Fluconazole (Diflucan)
Fluconazole is used to treat susceptible fungal infections, including
oropharyngeal, esophageal, and vaginal candidiasis. It is also used for
systemic candidal infections and cryptococcal meningitis. Fluconazole has
fungistatic activity. It is a synthetic oral antifungal (broad-spectrum
bistriazole) that selectively inhibits fungal CYP450 and sterol C-14 alphademethylation, which prevents conversion of lanosterol to ergosterol,
thereby disrupting cellular membranes.
Amphotericin B (AmBisome)
Amphotericin B is used to treat severe systemic infections and meningitis
caused by susceptible fungi, such as Candida and Aspergillus species,
Histoplasma capsulatum, and Cryptococcus neoformans.
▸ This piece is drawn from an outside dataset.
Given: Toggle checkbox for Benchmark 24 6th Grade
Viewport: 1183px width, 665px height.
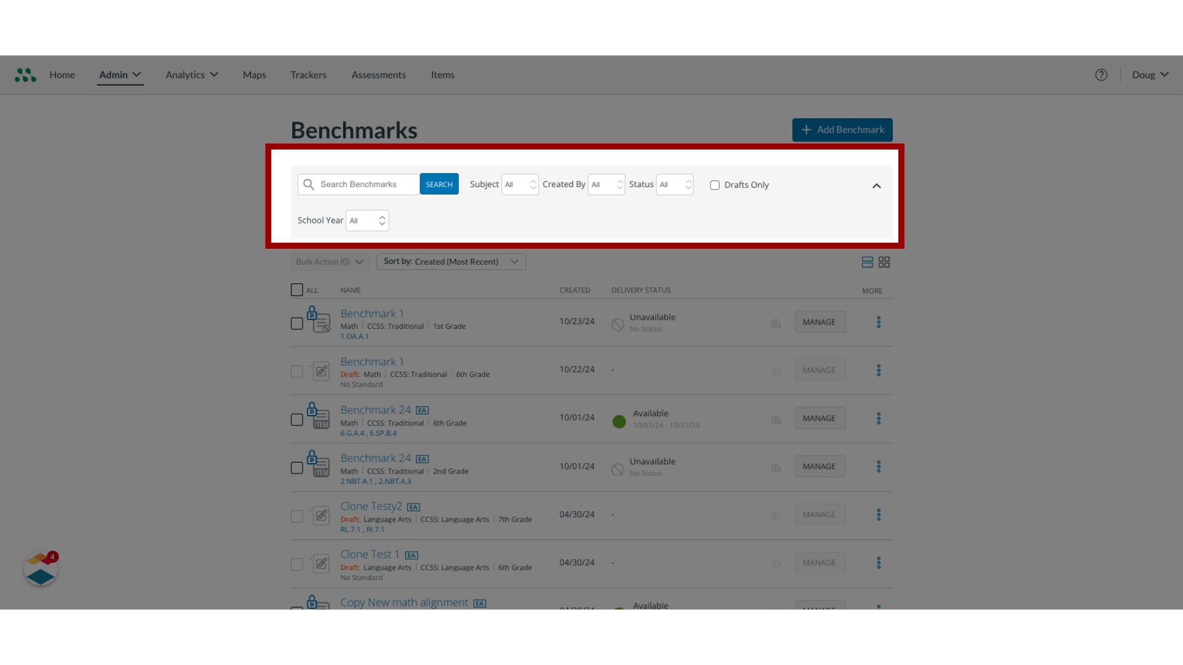Looking at the screenshot, I should coord(296,419).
This agent is a
polyene produced by a strain of Streptomyces nodosus; it can be fungistatic
or fungicidal. Amphotericin B binds to sterols, such as ergosterol, in the
fungal cell membrane, causing intracellular components to leak and
subsequent fungal cell death.
Liposomal amphotericin B (AmBisome) may be considered for patients with
systemic fungal infections resistant to amphotericin B or for patients with
renal or hepatic failure. This product consists of amphotericin B within a
single-bilayer liposomal drug delivery system.